I think he felt that understanding the biodiversity of Alabama could shape the future of the state, even as it had shaped his future, and as it would shape the world.

If people see Alabama differently in this century, it won’t be because of Mercedes or Toyota or Airbus or those other things we import into Alabama. It will be the result of Ed’s effort to get the world to finally see Alabama for what it is, a great cauldron of life, a global center of biodiversity.

As Ed often ruminated, he had to go up north to find work – at Harvard University where he spent much of his life. But he was always ambivalent about leaving the state that taught him so much. And in the latter half of his life he came back at every opportunity. That’s how I got to know him. 

He had access to every great natural area in the world, but he brought teams of scientists to study the insect life of the Red Hills in the center of oak and magnolia diversity in Monroe County and to survey one of the global centers of carnivorous plant diversity in Splinter Hill Bog in north Baldwin County. He declared that the Paint Rock Valley in northeast Alabama should become a world center of research into how forests and ecosystems work. It was as if this rediscovery of Alabama could help explain and confirm the bent of his life.

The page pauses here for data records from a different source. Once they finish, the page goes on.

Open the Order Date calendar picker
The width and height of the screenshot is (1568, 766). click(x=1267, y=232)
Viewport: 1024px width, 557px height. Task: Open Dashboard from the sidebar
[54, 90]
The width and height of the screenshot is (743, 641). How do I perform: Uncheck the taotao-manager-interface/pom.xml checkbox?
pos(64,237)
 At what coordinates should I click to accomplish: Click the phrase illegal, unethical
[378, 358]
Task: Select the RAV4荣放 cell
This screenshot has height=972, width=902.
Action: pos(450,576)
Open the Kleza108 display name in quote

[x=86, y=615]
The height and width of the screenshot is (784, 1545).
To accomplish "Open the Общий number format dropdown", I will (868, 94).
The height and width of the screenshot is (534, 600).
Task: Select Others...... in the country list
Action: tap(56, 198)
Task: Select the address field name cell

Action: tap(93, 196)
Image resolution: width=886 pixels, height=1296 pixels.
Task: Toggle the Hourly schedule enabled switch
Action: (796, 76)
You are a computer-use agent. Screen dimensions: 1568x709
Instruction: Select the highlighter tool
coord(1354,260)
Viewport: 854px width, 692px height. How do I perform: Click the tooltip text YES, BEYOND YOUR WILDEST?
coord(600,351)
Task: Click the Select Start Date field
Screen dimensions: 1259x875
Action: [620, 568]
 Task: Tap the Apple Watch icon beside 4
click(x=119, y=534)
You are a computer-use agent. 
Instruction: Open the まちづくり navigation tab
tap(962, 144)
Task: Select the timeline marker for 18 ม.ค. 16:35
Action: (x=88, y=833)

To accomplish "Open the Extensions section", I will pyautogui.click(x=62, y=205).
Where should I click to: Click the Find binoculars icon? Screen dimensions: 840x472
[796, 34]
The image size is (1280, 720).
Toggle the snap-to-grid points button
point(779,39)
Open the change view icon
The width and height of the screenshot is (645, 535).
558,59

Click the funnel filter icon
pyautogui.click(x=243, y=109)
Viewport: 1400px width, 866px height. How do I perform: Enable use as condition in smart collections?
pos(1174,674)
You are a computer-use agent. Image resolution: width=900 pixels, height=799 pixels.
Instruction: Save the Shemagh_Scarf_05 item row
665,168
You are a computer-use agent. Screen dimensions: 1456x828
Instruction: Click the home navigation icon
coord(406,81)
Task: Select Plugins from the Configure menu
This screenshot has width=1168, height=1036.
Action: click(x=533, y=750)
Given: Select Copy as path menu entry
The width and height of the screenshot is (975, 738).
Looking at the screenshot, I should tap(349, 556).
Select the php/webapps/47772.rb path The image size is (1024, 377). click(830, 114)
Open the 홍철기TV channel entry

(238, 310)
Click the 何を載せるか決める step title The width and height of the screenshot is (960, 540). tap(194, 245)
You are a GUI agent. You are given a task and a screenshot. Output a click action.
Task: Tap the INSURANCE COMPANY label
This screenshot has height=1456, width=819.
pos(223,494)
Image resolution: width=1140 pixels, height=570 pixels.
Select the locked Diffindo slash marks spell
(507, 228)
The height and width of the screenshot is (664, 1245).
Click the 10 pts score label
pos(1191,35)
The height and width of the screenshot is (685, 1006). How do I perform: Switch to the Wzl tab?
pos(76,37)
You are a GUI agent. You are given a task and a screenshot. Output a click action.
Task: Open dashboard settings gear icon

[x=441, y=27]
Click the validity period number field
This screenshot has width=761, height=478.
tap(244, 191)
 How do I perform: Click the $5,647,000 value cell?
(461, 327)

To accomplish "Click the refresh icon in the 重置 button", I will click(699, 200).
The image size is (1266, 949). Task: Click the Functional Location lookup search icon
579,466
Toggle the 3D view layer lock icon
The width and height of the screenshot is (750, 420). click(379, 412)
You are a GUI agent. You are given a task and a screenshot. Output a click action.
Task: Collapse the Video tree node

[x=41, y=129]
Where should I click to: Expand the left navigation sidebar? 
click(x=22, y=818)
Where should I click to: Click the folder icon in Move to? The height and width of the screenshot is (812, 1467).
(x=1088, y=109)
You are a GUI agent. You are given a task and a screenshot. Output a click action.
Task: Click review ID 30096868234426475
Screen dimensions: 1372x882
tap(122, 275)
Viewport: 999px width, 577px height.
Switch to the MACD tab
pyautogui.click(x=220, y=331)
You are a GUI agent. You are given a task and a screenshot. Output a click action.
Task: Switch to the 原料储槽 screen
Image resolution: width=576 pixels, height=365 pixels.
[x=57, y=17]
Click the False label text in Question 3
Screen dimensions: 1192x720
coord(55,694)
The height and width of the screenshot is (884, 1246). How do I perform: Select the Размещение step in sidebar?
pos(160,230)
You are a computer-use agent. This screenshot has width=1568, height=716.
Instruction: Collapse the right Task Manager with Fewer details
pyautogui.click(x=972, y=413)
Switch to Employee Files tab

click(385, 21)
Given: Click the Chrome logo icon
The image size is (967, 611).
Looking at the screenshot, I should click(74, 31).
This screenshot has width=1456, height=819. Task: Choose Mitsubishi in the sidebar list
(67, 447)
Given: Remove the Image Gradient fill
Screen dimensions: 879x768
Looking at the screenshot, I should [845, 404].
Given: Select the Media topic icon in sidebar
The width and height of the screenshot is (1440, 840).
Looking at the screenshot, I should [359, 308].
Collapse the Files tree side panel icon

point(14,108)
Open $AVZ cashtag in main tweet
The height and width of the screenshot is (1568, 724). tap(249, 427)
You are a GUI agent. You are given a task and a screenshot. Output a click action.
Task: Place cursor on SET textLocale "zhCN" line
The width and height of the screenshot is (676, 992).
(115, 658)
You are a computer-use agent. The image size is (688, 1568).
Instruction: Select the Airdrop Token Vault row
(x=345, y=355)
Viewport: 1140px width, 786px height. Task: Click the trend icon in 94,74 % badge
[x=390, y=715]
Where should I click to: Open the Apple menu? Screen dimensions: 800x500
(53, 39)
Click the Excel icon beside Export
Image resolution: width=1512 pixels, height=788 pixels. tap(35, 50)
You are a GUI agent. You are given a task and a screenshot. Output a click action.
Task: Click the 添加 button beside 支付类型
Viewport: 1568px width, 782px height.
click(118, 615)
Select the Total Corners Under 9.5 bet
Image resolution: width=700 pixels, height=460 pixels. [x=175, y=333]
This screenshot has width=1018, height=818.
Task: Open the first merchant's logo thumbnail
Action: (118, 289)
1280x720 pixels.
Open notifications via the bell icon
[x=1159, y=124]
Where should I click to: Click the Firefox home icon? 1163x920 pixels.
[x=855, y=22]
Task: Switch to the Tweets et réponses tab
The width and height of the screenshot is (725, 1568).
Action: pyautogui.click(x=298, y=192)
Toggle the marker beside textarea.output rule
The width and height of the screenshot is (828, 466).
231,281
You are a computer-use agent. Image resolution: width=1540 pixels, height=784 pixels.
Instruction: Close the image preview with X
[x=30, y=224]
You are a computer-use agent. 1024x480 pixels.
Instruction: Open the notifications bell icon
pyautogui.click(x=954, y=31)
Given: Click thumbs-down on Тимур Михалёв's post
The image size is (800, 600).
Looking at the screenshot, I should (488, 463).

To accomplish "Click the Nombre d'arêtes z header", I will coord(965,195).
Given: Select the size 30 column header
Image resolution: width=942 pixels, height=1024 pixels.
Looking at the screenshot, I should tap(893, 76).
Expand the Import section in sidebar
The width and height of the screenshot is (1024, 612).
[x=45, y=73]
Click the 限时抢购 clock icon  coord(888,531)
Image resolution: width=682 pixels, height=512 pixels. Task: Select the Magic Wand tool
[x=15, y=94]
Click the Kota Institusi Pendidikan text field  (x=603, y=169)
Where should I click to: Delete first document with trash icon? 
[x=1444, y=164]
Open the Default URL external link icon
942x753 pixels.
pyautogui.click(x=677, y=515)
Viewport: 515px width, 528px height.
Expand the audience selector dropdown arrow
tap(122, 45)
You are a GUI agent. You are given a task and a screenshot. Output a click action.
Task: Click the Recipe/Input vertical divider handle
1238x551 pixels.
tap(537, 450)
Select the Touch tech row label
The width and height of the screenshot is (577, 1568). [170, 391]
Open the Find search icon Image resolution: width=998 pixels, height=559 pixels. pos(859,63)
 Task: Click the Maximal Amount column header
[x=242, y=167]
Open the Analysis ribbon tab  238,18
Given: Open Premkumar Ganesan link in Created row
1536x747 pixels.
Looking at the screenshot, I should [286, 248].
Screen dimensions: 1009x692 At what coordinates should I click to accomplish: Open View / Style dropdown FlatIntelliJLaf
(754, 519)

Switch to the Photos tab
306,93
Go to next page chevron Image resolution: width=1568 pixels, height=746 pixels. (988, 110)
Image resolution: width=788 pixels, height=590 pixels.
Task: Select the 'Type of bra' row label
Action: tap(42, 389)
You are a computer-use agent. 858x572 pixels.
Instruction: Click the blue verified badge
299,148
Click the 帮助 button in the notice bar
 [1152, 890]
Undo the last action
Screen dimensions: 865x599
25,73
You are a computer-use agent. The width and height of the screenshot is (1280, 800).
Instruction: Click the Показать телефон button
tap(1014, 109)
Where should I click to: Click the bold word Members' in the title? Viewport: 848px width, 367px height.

And for his 88th birthday, he decided he wanted nothing in the world more than a chance to prospect for ants in the Mobile-Tensaw Delta. He swatted his net through the reeds with surprising force, chuckling as he gathered ants that seemed to appear out of nowhere, filing them in vials for identification.

It might have seemed like some serious scientific endeavor, as I pontificated about plants and Ed theorized why we might find ants here, and not over there. Perhaps it was. But on that day we were just two happy boys tromping through the swamp, discovering Alabama diversity as if for the first time.”